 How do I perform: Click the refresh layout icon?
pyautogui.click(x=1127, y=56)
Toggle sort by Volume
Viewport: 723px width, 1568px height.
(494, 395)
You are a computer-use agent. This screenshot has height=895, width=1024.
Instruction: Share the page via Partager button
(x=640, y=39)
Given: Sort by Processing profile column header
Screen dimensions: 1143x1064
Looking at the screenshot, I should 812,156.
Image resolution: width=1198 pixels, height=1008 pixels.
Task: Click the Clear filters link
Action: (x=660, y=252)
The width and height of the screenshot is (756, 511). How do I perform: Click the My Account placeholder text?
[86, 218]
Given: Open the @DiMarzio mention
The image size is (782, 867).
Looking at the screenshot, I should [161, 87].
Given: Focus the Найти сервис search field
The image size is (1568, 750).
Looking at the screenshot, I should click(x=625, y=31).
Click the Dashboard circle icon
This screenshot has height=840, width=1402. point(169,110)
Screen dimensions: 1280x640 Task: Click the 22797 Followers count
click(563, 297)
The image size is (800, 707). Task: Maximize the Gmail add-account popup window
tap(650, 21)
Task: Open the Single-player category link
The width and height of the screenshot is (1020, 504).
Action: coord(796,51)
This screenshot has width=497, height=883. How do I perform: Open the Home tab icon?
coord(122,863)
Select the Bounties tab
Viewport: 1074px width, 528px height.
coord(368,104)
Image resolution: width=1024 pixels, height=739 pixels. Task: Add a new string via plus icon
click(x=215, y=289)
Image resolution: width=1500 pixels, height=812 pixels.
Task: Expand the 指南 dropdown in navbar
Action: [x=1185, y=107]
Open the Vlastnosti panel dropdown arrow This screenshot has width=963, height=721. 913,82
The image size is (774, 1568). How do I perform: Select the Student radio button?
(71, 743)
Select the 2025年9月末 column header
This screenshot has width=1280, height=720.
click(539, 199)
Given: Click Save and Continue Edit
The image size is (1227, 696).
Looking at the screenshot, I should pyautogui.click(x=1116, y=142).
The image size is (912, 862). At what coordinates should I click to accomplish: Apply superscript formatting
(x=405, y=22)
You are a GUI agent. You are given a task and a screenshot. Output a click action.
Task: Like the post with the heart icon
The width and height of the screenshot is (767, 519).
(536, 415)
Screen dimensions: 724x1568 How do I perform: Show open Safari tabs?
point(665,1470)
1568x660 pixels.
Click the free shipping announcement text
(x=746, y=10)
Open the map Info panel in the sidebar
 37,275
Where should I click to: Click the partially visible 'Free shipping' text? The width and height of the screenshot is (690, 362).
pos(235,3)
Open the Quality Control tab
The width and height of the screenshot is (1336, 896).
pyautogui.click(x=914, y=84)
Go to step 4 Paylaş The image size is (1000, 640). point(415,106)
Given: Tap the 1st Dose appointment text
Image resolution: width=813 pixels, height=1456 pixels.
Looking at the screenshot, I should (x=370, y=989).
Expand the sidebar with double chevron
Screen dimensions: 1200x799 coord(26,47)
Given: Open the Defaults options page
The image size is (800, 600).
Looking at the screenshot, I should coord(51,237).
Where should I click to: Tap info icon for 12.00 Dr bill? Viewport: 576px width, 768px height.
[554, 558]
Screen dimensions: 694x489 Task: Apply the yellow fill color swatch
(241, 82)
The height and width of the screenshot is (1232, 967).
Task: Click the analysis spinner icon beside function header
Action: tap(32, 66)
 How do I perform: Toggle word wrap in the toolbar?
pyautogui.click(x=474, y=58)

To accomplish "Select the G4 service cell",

- **WHAT THE TASK ASKS**
For the word "agent", find every line in the data that holds it and copy that line.

- **WRITTEN ANSWER**
You are a computer-use agent. This screenshot has height=895, width=1024.
You are a GUI agent. You are given a task and a screenshot. Output a click action.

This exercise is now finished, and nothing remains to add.